A formal report on research involving analysis, synthesis, and design, directed toward improved understanding and resolution of a significant problem. The research is conducted under the supervision of a faculty member. The thesis is submitted and defended by the student at a public examination before a faculty committee. This course completes the research work begun in ORF 498.

The course is divided into three parts of approximately the same lengths. Density estimation (heavy tail distributions) and dependence (correlation and copulas). Regression analysis (linear and robust alternatives, nonlinear, nonparametric,classification.) Machine learning (TensorFlow, neural networks, convolution networks and deep learning). The statistical analyzes, computations and numerical simulations are done in R or Python.

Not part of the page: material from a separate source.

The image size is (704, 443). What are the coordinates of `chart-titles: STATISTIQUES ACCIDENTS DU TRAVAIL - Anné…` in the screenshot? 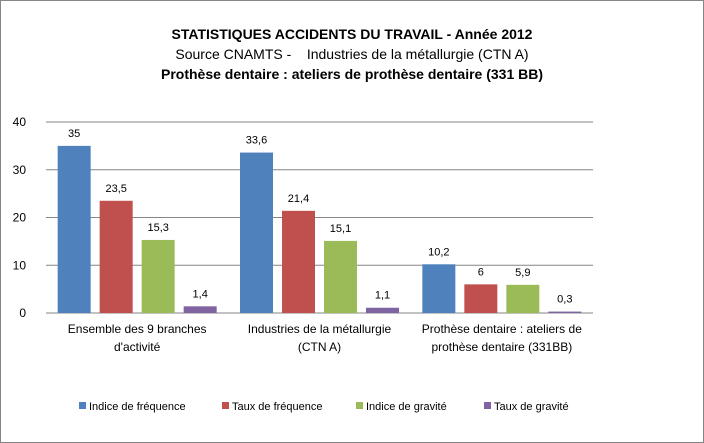 It's located at (352, 54).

Under the direction of a faculty member, each student carries out research and presents the results. Directed Research is normally taken during the first year of study.

Under the direction of a faculty member, each student carries out research and presents the results. Directed Research II has to be taken before the General Exam.

This course introduces analytical and computational tools for linear and nonlinear optimization. Topics include linear optimization modeling, duality, the simplex method, degeneracy, sensitivity analysis and interior point methods. Nonlinear optimality conditions, KKT conditions, first order and Newton's methods for nonlinear optimization, real-time optimization and data-driven algorithms. A broad spectrum of applications in engineering, finance and statistics is presented.

A graduate-level introduction to statistical theory and methods covering some of the most important and commonly-used principles of mathematical statistics and statistical learning. Covers the statistical theory and methods for point estimation, hypothesis testing, and confidence intervals. These topics are covered in both nonparametric, semiparametric, and parametric settings, and from asymptotic and non-asymtoptotic viewpoints.

This is a graduate introduction to probability theory with a focus on stochastic processes. Topics include: an introduction to mathematical probability theory, law of large numbers, central limit theorem, conditioning, filtrations and stopping times, Markov processes and martingales in discrete and continuous time, Poisson processes, and Brownian motion.

The intent of this course is to introduce the student to the technical and algorithmic aspects of a wide spectrum of computer applications currently used in the financial industry, and to prepare the student for the development of new applications. The student is introduced to C++, the weekly homework involves writing C++ code, and the final project also involves programming in the same environment.

This course covers the basic concepts of measuring, modeling and managing risks within a financial optimization framework. Topics include single and multi-stage financial planning systems. Implementation from several domains within asset management and goal based investing. Machine learning algorithms are introduced and linked to the stochastic planning models. Python and optimization exercises required.

This course is an introduction to deep learning theory. Using tools from mathematics (e.g. probability, functional analysis, spectral asymptotics and combinatorics) as well as physics (e.g. effective field theory, the 1/n expansion, and the renormalization group) we cover topics in approximation theory, optimization, and generalization.